Gray v. Victory Memorial Hospital

OPINION OF THE COURT

Nicholas A. Clemente, J.

In an order dated November 15, 1988, this court held that defendant Victory Memorial Hospital (Victory) is entitled to have plaintiff examined by a psychiatrist although plaintiff may have a representative present at the examination. The *303issue that has arisen is whether the representative may be the psychiatrist who treated plaintiff and will testify at trial. Victory, at a conference conducted on this case, has requested by way of reargument that plaintiff be barred from having his psychiatrist present at the examination. In my view the weight of authority indicates that Victory is not entitled to the requested relief.

While the specific issue presented does not appear to have been directly addressed the issue of plaintiff’s representation at an examination conducted on behalf of an adversary is a recurring one. Jakubowski v Lengen (86 AD2d 398) is particularly instructive on the subject. The court in discussing the matter stated, "There is little law in New York on the subject of excluding plaintiff’s attorney from a physical examination by defendant. This is probably explained by the long-standing and seldom challenged practice of attorneys accompanying and being with their clients at physical examinations. Neither CPLR 3121 (physical or mental examination) nor the Uniform Calendar and Practice Rules of the Fourth Department (22 NYCRR 1024.25 [exchange of medical reports]) provide for an attorney’s presence at physical examinations and, more importantly, they do not provide for his exclusion. One of the commentators who addresses the parameters of CPLR 3121 states that there is 'good ground’ for a party’s insisting that his doctor or attorney be present at the physical examination because 'the practice reduces the possibility of misleading medical reports’ and information obtained about the way the examination was conducted may be helpful on cross-examination (3A Weinstein-Korn-Miller, NY Civ Prac, par 3121.07).” (Supra, at 399.)

Significantly, the court in Jakubowski (supra) seems to accept as equivalent whether plaintiff is accompanied to an examination by his lawyer or doctor.

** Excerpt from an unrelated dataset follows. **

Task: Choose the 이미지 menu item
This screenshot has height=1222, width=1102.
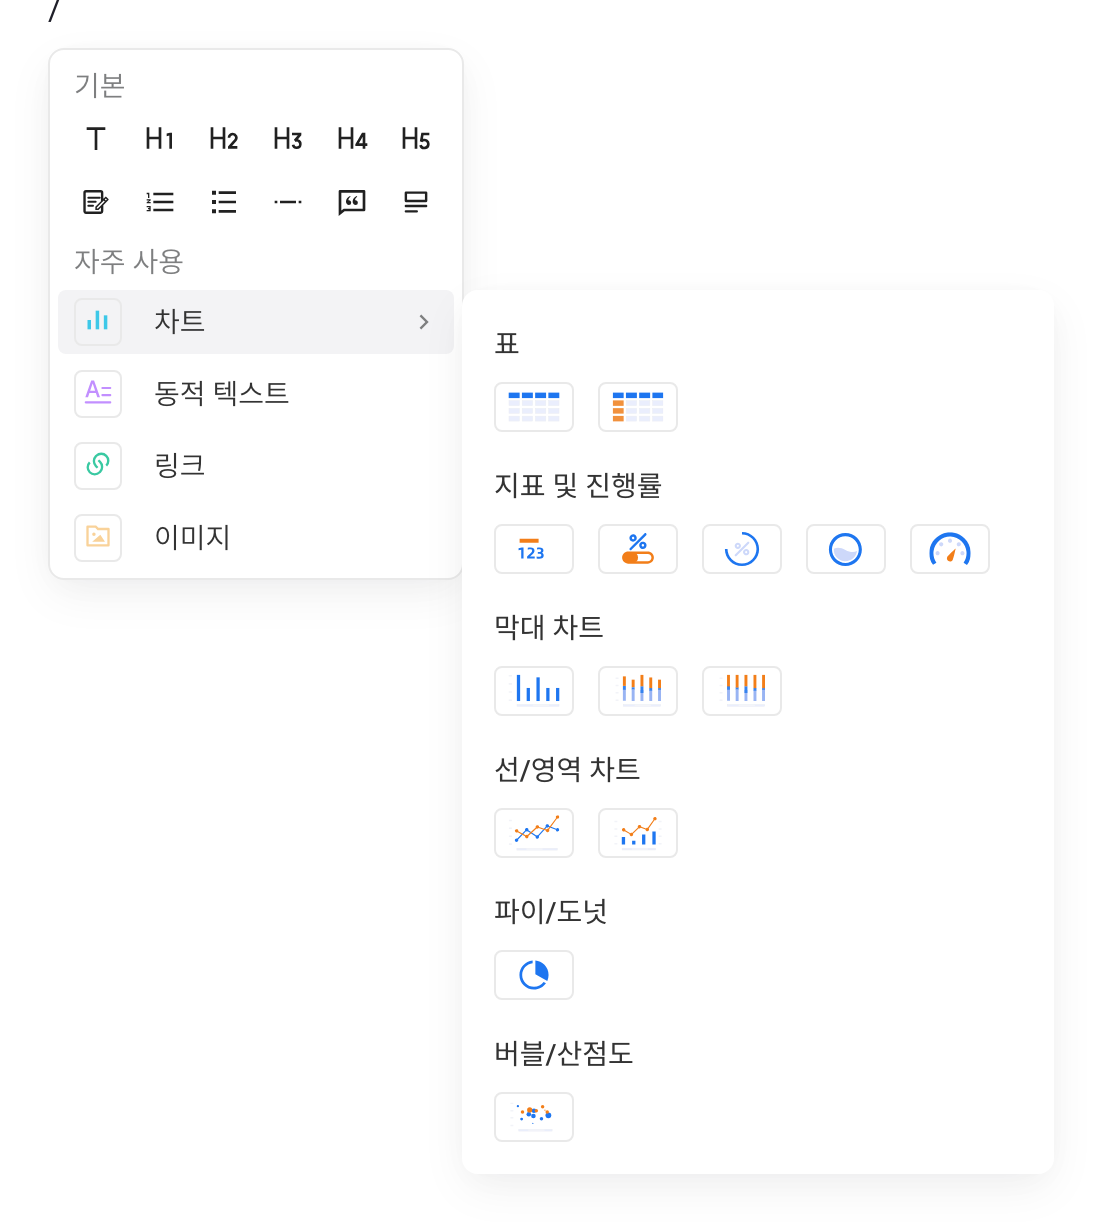Action: point(256,538)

It has been held that a plaintiff being examined by a defendant’s psychiatrist may have a lawyer present (Nalbandian v Nalbandian, 117 AD2d 657; Ponce v Health Ins. Plan, 100 AD2d 963; Reardon v Port Auth., 132 Misc 2d 212). Courts have also held that a plaintiff is entitled to have defendant’s psychiatric examination transcribed (Milam v Mitchell, 51 Misc 2d 948; Murray v Specialty Chems. Co., 100 Misc 2d 658). In fact, one decision while not fully explaining its reasoning directed that plaintiff may have a psychiatrist present and not an attorney (Kearns v University Hosp., NYLJ, Dec. 30, 1980, at 4, col 1 [Sup Ct, NY County, Bookson, J.]).

*304What emerges is that there is a strong predisposition to permit plaintiff to be accompanied to an examination. The examination is after all part of the adversarial process. To deny plaintiff accompaniment of his choice, be it an attorney or a psychiatrist sent by an attorney, is to infringe upon his right to be assisted by counsel (cf, Matter of Alexander L., 60 NY2d 329). Absent a compelling showing of why plaintiffs psychiatrist should not be permitted to observe the examination, a showing which defendant has not made, there is no basis to grant defendant the relief requested.

The court is aware of the ramifications in permitting a plaintiffs treating physician to attend an examination by a defendant’s physician with potential evidentiary problems. Therefore, it must be noted that while plaintiff may have his psychiatrist present that does not mean that the trial will deal with the collateral issue of the manner in which the examination was conducted, i.e., plaintiffs psychiatrist will not be permitted to testify on plaintiffs direct case about the procedures and methods used by defendant’s psychiatrist at the examination. On the other hand, it should be recognized that plaintiffs psychiatrist’s presence may furnish plaintiffs counsel with material for cross-examination that would otherwise be unavailable.

Defendant’s motion to reargue is denied.